I own an lc r in 38 special. I reload my own in a 25 dollar lee loader. Only experienced crimp jump once with a box of cheep factory ammo. Lee loaders are great for making up any revolver ammo.
Am curious how some of the newer light-weight rounds would work in these? I’m thinking of NOVX ammo, Ruger ARX, etc. I carry them in my EDC semiautomatics all the time. Dropped the magazine weight in my G19 by 3 oz. Supposedly have 25% less recoil. Do reviewers ever test these?
Here in NortJohn Dana at [email protected] Carolina you must remember we have an estimated 10,000 black bears in all regions of our state. If you hike around a corner and stp out between a sow bear and her cub you may be invite to lunch as an entrée. A nine mill will not stop a black bear mama. A .357 mag is a minimum. .44 mag is better. I carry a Tokarev 7.62 x 25. or a 12 ga., usually a double. A nine revolver will stop a man felon, but…..
Thanks for your comment about jumping the crimp in a 9mm revolver. I have had that problem with my S&W now and then and have never been able to figure it out. When it happens, it sure locks up your piece. Now I know why. I thought my gun was faulty….but it is the bullets growing a tiny bit that is causing the problem… ha. I never would have dreamed it.
Wow just looking into 9 mm revolvers and see that you served with 2/2. I was an 0341 back in 1998 -2002. I served with 3rd battalion 2nd Marines sister battalion. Semper Fi.

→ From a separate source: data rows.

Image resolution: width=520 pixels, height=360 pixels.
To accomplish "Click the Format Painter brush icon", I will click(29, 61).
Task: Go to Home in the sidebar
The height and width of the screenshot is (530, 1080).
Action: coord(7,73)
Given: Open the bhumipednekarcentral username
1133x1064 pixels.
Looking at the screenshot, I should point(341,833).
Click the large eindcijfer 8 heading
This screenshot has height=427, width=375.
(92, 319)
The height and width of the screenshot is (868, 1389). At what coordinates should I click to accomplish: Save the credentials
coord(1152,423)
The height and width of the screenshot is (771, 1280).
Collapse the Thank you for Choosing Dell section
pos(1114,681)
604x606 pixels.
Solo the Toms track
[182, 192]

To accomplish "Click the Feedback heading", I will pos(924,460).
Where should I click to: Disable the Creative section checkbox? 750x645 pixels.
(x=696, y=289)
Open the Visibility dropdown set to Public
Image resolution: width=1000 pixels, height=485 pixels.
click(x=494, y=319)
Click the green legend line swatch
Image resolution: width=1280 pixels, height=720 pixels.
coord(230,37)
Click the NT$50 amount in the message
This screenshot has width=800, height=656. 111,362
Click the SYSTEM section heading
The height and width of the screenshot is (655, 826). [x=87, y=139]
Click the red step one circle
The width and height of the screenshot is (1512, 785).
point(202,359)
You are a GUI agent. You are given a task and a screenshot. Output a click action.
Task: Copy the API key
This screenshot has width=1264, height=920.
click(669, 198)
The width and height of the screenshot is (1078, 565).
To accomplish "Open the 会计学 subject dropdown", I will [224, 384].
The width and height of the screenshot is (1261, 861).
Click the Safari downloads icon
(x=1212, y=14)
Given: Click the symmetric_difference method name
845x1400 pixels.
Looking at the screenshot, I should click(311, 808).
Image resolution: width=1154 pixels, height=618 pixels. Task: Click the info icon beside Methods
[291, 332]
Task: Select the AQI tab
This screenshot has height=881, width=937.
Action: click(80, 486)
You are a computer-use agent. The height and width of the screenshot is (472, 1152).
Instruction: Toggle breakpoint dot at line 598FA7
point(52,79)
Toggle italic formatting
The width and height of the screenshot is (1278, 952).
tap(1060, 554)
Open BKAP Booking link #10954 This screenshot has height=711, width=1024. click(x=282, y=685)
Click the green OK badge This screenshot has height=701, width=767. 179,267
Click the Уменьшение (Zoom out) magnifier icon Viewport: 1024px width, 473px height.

Have always wanted a 9mm revolver.. specifically the Ruger LCR 9 (not the LCRX) When I did find it available.. I was extremely excited. Took it to the range.. and whammo.. the bullets were coming out of the casing and jamming the cylinder. I thought it was the gun.. or an issue with ammo. I called Ruger and the ammo manufacturer and explained the issue. The conclusion was.. the bullets are jumping the crimp. I have found that I can only use defensive rounds in the gun.. NOT fmj target/plinking ammo. I don’t mind only using defensive rounds at the range.. as that’s what I will be using in a real world situation. This gun does pack a punch with defensive rounds (124+p ammo) Works every time without fail. This is my edc, is comfortable to carry and I feel confident that it’s going to go pewpew when I need it to. I’ve added the crimson trace green laser grip and have the phlster city special holster. (as a plug for crossbreed.. i do have a crossbreed holster for my p30sk, and love it)
I own a 2 inch SP101 and it’s a fantastic shooter. As far as bullet creep/crimp jump goes, load it up with either Hornaday Critical Duty or Critical Defense. They use a cannulated bullet with an added roll crimp much like a standard revolver round. This is to prevent bullet setback with repeated rechamberings in semi-autos. The added benefit is that it also prevents bullet creep also. I’m verified this during a range session with my calipers.